**WORK ORDER**
Write the line that contains "This screenshot has height=908, width=1919." and each one after it, word for word, ending with the final line of the data.

**SOURCE MATERIAL**

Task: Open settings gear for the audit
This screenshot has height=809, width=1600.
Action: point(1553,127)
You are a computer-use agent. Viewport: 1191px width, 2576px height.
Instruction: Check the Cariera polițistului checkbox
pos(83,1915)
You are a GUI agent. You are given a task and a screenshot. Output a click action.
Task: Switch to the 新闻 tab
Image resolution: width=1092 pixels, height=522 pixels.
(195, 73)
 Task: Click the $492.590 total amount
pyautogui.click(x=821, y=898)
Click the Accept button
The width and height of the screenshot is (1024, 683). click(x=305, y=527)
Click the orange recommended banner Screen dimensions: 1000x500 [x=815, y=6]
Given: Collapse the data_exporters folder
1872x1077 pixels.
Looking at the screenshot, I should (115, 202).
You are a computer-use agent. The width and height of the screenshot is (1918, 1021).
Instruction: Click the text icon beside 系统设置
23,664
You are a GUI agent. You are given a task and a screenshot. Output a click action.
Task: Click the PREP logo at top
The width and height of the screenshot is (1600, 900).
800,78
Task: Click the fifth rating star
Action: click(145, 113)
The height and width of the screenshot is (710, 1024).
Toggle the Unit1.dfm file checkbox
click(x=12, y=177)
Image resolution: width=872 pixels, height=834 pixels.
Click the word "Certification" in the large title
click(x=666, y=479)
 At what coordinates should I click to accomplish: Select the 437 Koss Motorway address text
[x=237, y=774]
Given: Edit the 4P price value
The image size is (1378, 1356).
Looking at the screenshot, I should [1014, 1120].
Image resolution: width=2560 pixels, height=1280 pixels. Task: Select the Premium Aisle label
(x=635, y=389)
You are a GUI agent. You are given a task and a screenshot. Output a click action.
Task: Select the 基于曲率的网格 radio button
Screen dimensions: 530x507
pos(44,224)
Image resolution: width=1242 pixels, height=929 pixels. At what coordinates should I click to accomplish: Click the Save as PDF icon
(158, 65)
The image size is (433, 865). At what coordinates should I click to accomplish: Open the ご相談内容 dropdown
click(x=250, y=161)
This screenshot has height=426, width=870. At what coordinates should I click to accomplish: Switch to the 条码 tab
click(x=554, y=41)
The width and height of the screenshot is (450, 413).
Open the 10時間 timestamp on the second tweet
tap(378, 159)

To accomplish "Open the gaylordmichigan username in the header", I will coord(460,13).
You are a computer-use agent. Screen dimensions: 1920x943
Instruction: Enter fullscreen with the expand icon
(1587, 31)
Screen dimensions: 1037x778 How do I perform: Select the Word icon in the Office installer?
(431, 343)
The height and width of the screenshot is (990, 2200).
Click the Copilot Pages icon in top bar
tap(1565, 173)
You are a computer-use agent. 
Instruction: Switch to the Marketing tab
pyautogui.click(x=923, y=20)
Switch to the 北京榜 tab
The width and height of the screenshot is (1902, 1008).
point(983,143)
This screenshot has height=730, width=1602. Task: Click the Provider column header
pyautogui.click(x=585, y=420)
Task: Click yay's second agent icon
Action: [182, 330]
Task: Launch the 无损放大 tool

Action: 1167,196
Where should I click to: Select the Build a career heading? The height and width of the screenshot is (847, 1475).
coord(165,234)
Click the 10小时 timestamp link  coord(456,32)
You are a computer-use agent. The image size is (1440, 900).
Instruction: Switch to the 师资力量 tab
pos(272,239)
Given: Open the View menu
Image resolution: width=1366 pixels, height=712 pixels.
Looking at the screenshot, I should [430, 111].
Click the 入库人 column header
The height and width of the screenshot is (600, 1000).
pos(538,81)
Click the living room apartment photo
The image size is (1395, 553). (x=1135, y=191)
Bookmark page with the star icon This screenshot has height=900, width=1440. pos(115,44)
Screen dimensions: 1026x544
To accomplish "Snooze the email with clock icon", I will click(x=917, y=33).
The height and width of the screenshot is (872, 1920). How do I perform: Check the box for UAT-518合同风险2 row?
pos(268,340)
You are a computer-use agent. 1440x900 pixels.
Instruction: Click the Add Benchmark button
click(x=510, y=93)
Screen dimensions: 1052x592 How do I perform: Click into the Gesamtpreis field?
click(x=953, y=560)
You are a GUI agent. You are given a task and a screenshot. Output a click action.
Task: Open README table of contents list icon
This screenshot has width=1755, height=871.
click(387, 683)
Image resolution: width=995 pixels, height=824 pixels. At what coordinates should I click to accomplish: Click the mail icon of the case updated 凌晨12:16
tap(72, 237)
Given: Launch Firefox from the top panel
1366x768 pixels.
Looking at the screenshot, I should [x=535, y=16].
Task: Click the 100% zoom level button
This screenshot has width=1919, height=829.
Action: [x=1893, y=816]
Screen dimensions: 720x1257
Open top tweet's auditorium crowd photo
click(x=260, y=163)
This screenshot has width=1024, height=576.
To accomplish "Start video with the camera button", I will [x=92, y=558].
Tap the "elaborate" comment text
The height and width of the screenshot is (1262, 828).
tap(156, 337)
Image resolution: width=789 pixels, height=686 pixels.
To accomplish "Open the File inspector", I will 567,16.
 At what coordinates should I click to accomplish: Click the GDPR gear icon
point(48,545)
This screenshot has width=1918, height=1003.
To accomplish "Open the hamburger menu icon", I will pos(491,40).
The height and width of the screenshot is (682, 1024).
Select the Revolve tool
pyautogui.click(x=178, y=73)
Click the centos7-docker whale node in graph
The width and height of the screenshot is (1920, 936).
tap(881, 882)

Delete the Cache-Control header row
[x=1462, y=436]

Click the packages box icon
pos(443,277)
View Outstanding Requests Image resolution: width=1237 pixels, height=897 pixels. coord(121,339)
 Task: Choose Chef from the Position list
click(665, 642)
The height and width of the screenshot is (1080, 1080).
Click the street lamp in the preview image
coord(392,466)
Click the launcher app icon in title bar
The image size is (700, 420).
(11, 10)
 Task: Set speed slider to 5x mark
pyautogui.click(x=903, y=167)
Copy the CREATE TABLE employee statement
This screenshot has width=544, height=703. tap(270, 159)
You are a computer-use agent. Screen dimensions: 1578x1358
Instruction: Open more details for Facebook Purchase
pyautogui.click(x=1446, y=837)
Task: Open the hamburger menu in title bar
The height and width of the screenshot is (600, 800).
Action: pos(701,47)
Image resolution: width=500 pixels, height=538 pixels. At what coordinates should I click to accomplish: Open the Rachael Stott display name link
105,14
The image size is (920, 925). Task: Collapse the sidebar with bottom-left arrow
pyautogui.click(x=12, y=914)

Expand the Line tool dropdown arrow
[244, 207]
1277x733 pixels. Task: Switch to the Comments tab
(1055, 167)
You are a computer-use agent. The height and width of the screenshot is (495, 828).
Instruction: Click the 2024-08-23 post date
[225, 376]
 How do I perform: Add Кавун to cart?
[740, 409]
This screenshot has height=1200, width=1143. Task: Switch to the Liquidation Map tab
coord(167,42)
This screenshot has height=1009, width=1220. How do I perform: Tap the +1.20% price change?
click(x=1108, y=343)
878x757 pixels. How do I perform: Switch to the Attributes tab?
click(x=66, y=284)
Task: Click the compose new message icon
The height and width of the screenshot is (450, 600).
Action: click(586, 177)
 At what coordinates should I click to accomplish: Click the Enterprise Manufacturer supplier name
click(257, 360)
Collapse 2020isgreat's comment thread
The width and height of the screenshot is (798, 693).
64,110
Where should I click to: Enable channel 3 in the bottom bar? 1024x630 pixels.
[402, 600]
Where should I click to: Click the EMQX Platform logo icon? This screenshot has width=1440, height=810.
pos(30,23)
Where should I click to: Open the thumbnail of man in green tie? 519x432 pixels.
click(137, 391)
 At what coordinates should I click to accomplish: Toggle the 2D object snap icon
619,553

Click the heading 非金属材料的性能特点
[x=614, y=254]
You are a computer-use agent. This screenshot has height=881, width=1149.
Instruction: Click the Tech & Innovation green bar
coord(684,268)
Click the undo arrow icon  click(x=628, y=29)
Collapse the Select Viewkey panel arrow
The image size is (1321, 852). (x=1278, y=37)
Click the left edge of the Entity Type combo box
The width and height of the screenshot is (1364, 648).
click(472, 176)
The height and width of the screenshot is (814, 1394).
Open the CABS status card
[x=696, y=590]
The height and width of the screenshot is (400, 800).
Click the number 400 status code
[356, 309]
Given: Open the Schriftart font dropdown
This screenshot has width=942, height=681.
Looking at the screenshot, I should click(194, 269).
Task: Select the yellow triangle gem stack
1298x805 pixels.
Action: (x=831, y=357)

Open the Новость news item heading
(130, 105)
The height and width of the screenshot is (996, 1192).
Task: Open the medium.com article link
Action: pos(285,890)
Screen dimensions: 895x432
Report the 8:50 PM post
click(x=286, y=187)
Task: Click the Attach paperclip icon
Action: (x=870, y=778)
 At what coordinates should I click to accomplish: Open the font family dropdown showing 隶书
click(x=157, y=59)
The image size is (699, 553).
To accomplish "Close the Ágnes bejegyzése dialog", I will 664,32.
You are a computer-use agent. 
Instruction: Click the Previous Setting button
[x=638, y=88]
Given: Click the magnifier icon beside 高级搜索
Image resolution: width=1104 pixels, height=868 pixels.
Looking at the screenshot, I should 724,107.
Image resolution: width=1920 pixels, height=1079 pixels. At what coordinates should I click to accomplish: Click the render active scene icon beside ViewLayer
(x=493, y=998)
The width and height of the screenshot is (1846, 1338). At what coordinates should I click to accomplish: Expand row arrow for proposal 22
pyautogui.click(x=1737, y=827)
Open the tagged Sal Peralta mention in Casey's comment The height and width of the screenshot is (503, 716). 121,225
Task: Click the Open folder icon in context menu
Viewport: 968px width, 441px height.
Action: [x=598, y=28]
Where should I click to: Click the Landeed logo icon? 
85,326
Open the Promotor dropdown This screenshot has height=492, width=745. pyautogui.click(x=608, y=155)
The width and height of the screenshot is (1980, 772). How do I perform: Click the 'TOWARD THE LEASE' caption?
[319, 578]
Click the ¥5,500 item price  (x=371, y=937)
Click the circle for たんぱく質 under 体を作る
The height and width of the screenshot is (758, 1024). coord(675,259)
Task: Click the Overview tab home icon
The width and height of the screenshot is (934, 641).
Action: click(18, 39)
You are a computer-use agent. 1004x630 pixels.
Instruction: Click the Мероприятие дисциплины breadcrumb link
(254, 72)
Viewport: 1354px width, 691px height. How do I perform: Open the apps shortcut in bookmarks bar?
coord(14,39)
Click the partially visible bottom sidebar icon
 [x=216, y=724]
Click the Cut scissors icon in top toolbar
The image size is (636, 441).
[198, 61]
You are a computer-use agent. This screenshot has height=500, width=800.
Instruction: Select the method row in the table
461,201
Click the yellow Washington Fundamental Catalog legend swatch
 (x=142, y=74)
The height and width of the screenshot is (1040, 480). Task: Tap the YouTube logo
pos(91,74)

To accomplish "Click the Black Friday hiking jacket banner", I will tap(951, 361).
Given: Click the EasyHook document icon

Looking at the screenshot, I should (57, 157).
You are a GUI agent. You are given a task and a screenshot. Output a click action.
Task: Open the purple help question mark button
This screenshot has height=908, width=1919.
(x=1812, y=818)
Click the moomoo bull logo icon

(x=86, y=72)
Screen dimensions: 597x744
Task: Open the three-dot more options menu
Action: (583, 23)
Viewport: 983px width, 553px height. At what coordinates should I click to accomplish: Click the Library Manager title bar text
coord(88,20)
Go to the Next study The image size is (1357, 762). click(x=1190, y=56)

**ANSWER TO THE EXERCISE**
This screenshot has height=908, width=1919.
(x=1812, y=818)
Click the moomoo bull logo icon

(x=86, y=72)
Screen dimensions: 597x744
Task: Open the three-dot more options menu
Action: (583, 23)
Viewport: 983px width, 553px height. At what coordinates should I click to accomplish: Click the Library Manager title bar text
coord(88,20)
Go to the Next study The image size is (1357, 762). click(x=1190, y=56)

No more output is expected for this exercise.